How would you specify that you want something in an input register
but
that gcc must not use it for anything else?

Before you tell me to use the construct

"=c" (dummy).. :"1" (0xffffffff)

I have two arguments against that:

- it requires a dummy variable, which is just silly to export to
the C
level, and can be rather painful in macro expansion.

- it is "more wrong" than the current code with clobbers: it would

still allow gcc to use %ecx as an input to something else _too_
in
case the value 0xffffffff shows up in some other expression
(let's
say that "ct" had that value, and gcc would decide that it can
use
%ecx for "ct" because ct has a constraint of "g" that would
allow
it).

In short, not only does the "use this register for input but
consider it
clobbered otherwise" semantics make sense, there is no other way to

specify that than to use the above kind of construct.

I agree that it may be harder for the compiler to get right, but
that
doesn't change the fact that it's a valid use and that we have a
valid
need for it.

So ignore the actual x86 code, tell me how you _think_ it should
work.
I claim that the current gcc asm syntax doesn't give me much choice
-
even though I agree with you that it looks strange to have a
clobber
that is also an input.

Richard Henderson wrote

You should use "=&c" to say that the output should use a new
register.
That output will be shared with no other input except an explicit
"0".

come on ... this doesn't touch the problem at the head of this message
(we need to pass a value that is clobbered.) Unless you recommend
pushing all passed values on the stack and restoring them before we
leave the asm(). This would make the asm() statement needless, since it
would never _optimize_ anything for a certain machine.

Or is the question:
- is it valid to use a asm() for machine specific optimizations?

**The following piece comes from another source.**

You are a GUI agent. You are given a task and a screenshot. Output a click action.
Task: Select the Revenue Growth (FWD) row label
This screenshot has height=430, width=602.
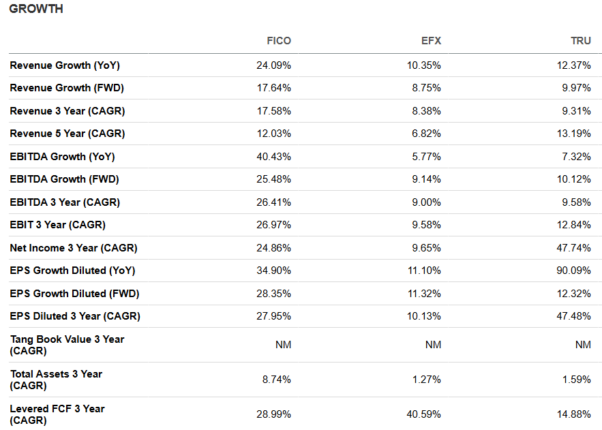click(x=67, y=88)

Sorry for answering this emotionally but I can't understand why this
need is not obvious to compiler designers.

Mathias Fr"ohlich wrote:

Note that the condition code register is clobbered here, so "cc"
should be
included in the list of clobbered registers!

is this true ??? This is not common at all. I know "cc" is clobbered.
And this should be fixed. But, does any existing compiler rely on this?